Christine Leșcu, 02.02.2019, 14:49
Out of the leading figures that made the difference at the beginning of
the 20th century in Romania, men – especially politicians and servicemen
– held pride of place. In recent years, however, researchers have started
focusing on the activity of women with a remarkable contribution related to the
Great Union of December 1st 1918 and the period between the two
wars. One such personality was Queen Marie, the wife of King Ferdinand, who was
Romania’s sovereign at the time of the Great Union of 1918. Here is Monica
Negru, from Romania’s National Archives with more on the personality of Queen
Marie.
In recent years there has been an increasing interest in the Royal
House of Romania and in the country’s former queens. Researchers have started
focusing on the activity and involvement of Queen Marie in the field hospitals
during World War I, where she gave encouragement and assistance to the wounded
soldiers. They have also highlighted her concern for national ideals. However,
the fact that Queen Marie’s activity started being brought to light by
historians and researchers doesn’t make up for the disregard of the activities
of other women who also proved an extraordinary spirit of sacrifice.
Marta Trancu-Rainer was one of Queen Marie’s closest collaborators in her
medical and charity activity. Married to anthropologist and scholar Francisc
Rainer, Marta was Romania’s first female surgeon, a domain, which just like law
and sciences, was strictly reserved to men at the end of the 19th century
and the beginning of the 20th century.
Here is art historian Oana Marinache with a brief biography of Marta Trancu-Rainer:
She lived between 1875 and 1950 and was of Armenian descent. She was
born in Targu Frumos and graduated from the Medical School in Iasi, where she
enrolled in 1893. She later got transferred to Bucharest to study pathological
anatomy, her dream also being to meet the famous bacteriologist Victor Babes.
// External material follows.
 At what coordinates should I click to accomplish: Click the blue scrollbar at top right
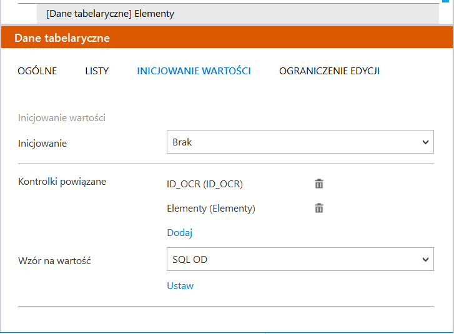click(x=445, y=2)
In Bucharest she met Francisc Rainer, the head of the pathological anatomy
section of the Coltea Hospital whom she married in 1903. Marta later specialised
in surgery and gynaecology. Her name is mentioned in the Memoirs of Queen Marie
and of other royal female personalities as she would take care of the
princesses and queens’ health. During World War I Marta Trancu-Rainer was a
military doctor receiving even the rank of major and managed three military
hospitals. At Queen Marie’s request, she put in place a temporary field
hospital in the Royal Palace and another such hospital on the premises of the
School of Bridges and Highways in Bucharest.
In the book entitled Diary Pages,
physician Trancu-Rainer talks about the mistrust and lack of consideration that
she faced in hospitals when she started her career. The mistrust vanished as
soon as she started proving herself during the war time and again. This is how
she described the day of October 6, 1916, spent in Bucharest, which was already
marked by the war that had been ongoing since that summer:
I kept doing surgery at the Coltea Hospital. I took a break at 16:20 to
go to the Royal Palace hospital to see a patient who had his iliac bone
removed. There was nothing to worry about. When I got back to the Coltea
Hospital, surprise: there were lots of wound dressings lying around. I went to the
Eforie hospital, then to the Royal Palace, where I removed a bullet from a
patient’s neck. I amputated a toe, then I performed an ankle arthrotomy. At 2
p.m. I went home. Then I went again to the Palace, dressing wounds, operating.
I took a shell fragment out of someone’s leg; finally evening came.
Eventually, however, Marta Trancu-Rainer’s efforts and merits came to be
recognised. In 1919, she was awarded the Queen Marie Order decoration, and in
1935 she became a member of the Academy of Medicine and the Biological Society.